[Stored data entries]
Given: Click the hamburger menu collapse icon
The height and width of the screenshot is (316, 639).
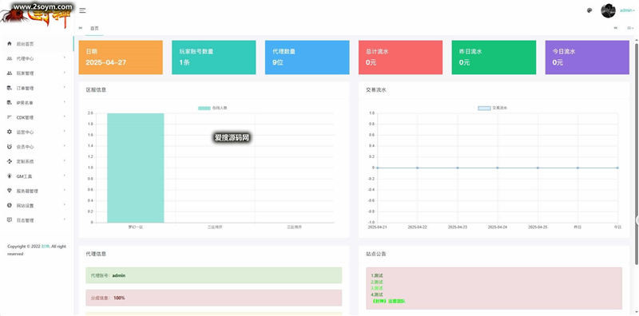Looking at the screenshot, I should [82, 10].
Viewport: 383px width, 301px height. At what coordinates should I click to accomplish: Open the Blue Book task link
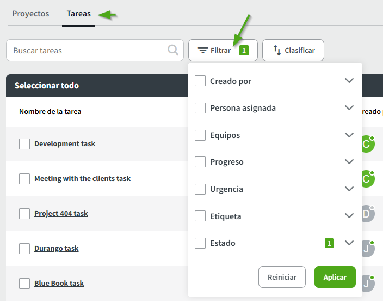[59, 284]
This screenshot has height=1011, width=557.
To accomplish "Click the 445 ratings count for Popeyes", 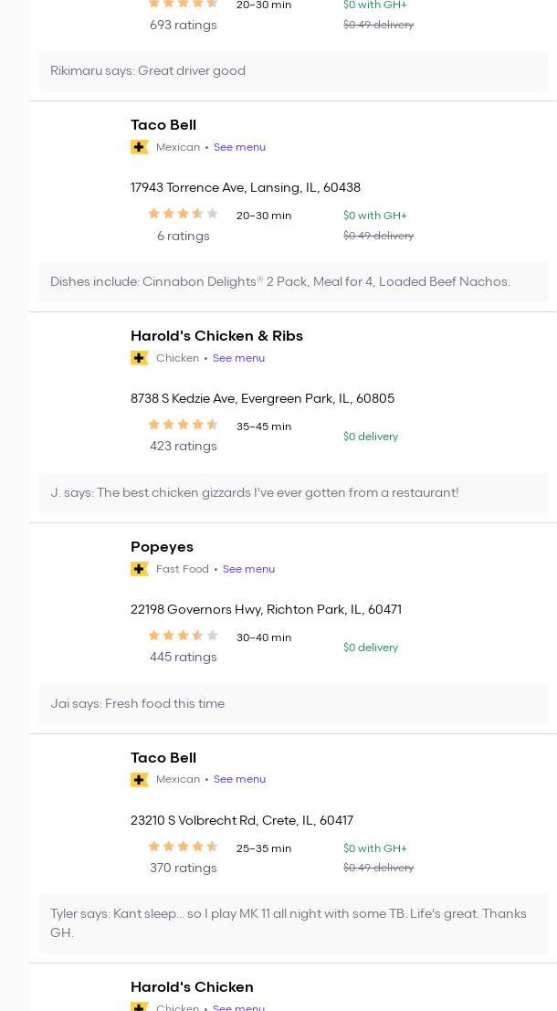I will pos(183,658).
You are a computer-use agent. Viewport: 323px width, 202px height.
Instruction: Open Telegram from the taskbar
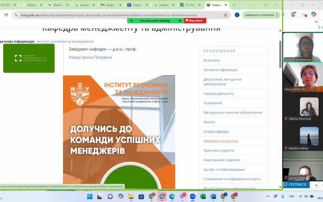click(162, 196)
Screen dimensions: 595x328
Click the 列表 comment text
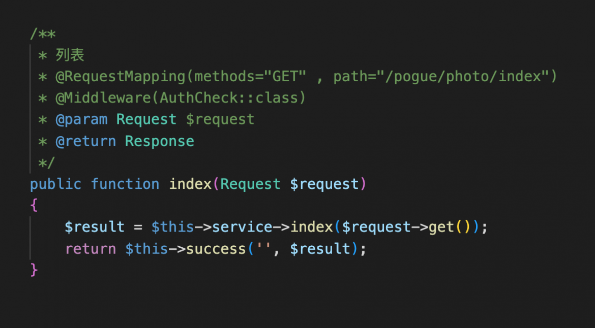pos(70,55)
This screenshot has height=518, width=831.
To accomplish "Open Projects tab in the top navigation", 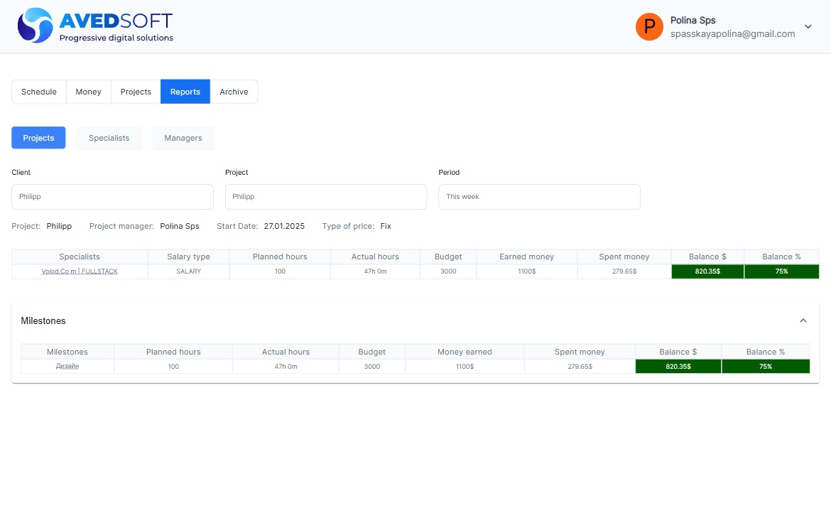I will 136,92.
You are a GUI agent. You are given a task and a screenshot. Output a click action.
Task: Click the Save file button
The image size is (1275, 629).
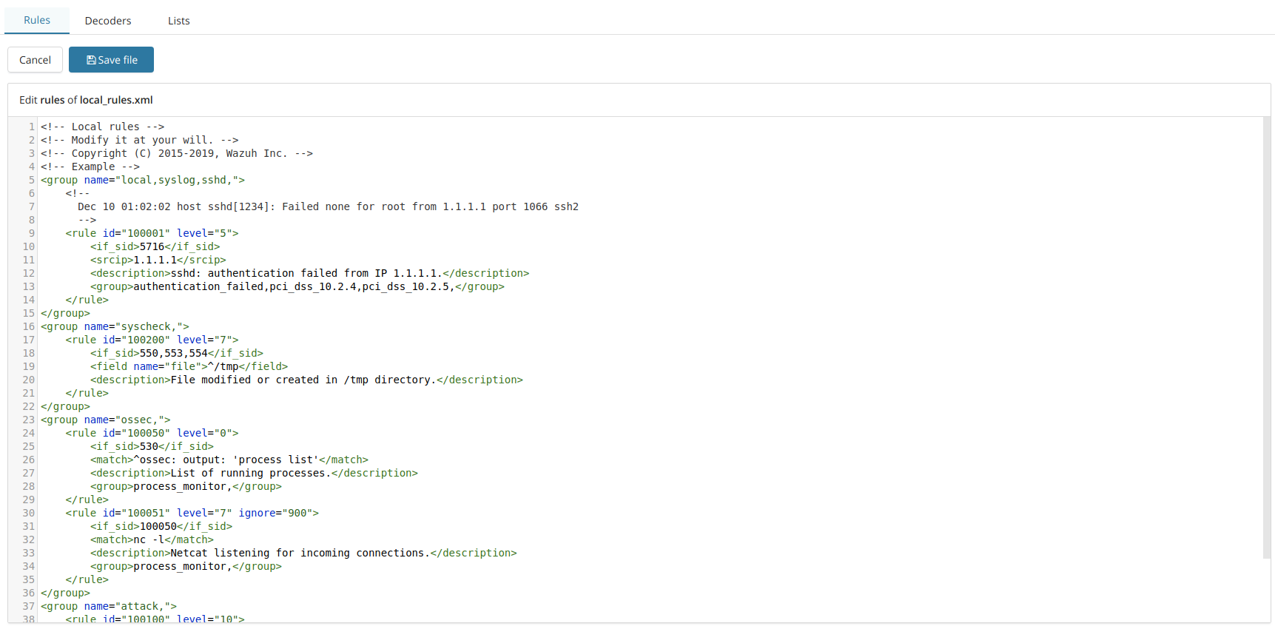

*Work item*
Each line above that contains the string "agent" should be copied.

*Output for this task*
You are a computer-use agent. Viewport: 323px width, 202px height.
You are a GUI agent. You are given a task and a screenshot. Output a click action.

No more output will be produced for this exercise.